## Written exercise A
In the DataOps text, why is the question about needing more storage called a trick question? Answer in one to three sentences.
## Written exercise B
Echo everything in the DataOps text from "4. Do we have" down to "this data current?".

## Text extract
++++++
DataOps
I wrote a blog about DataOps, but I think this is truly just the beginning.
What is DataOps?
DataOps are the people that are asked the following questions (List is not exhaustive):
1. Why does this query run so slow?
2. Did the job run last night?
3. Why do we need more storage? Didn't we get enough last time? (This is a trick question. Data Product owners should be doing cost justification. DataOps implements the most optimal storage infrastructure.)
4. Do we have a backup of that data somewhere? (This is a scary question to hear.)
5. Can you pull this data from S3, that data from Oracle, this other data from SQL Server, and drop it in a CSV file somewhere so I can analyze it?
6. Tableau/Cognos/Business Objects/Excel is having difficulty reading from Hadoop/Oracle/MySQL/SQL Server, can you take a look and make it work?
7. Are we on the latest patch release?
8. Is this data current?
9. How long would it take to build a Cassandra/Hadoop/Oracle/SQL Server/MySQL cluster?
++++++
## Provided data
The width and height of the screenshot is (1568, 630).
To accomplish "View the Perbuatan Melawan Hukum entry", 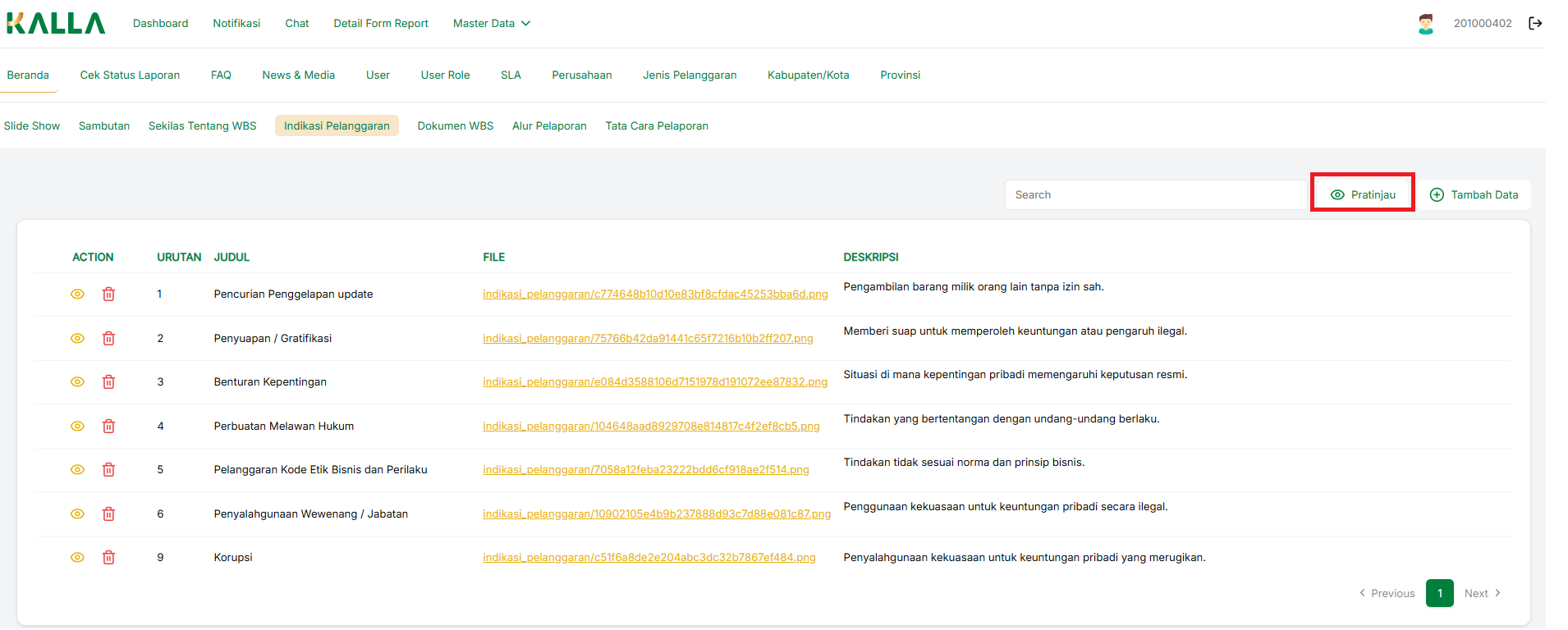I will pyautogui.click(x=77, y=427).
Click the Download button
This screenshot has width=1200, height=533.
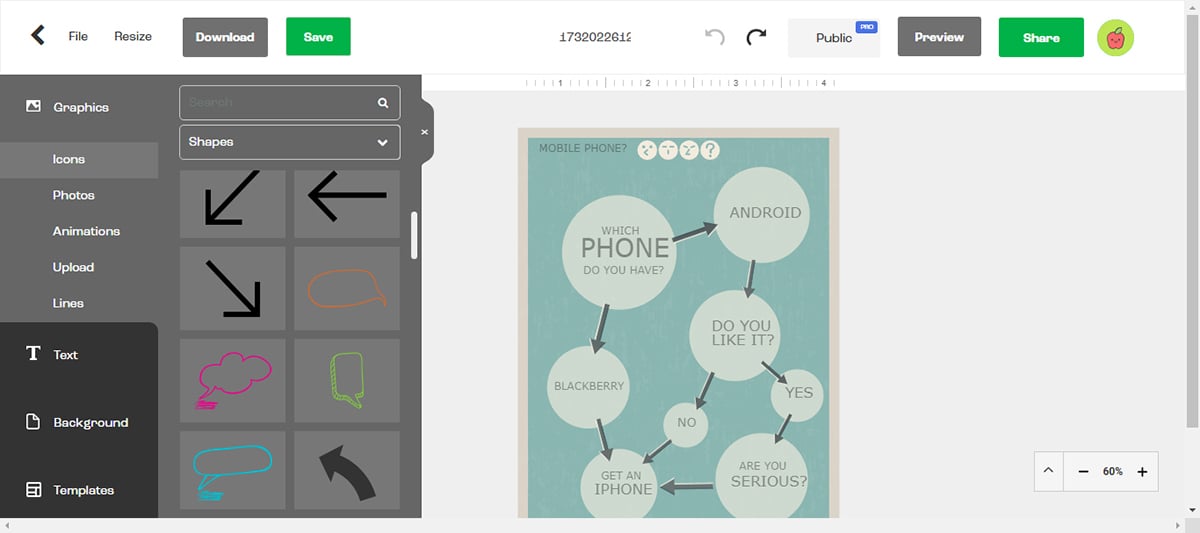225,37
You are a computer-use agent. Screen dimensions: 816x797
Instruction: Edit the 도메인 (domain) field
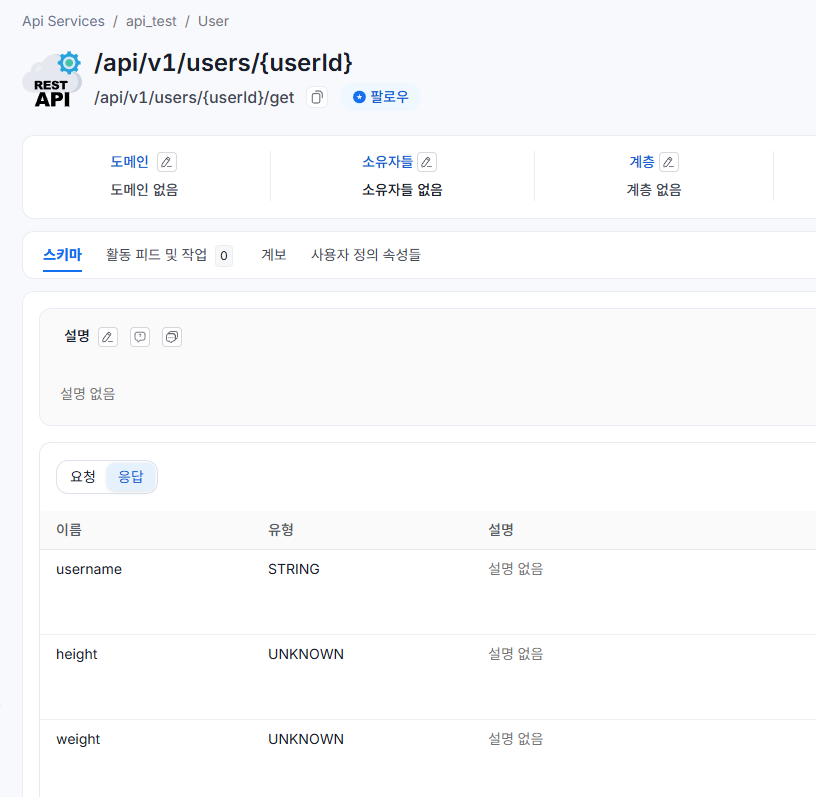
++++++
## Reply A
Cost justification is the job of Data Product owners. DataOps only implements the most optimal storage infrastructure.

## Reply B
4. Do we have a backup of that data somewhere? (This is a scary question to hear.)
5. Can you pull this data from S3, that data from Oracle, this other data from SQL Server, and drop it in a CSV file somewhere so I can analyze it?
6. Tableau/Cognos/Business Objects/Excel is having difficulty reading from Hadoop/Oracle/MySQL/SQL Server, can you take a look and make it work?
7. Are we on the latest patch release?
8. Is this data current?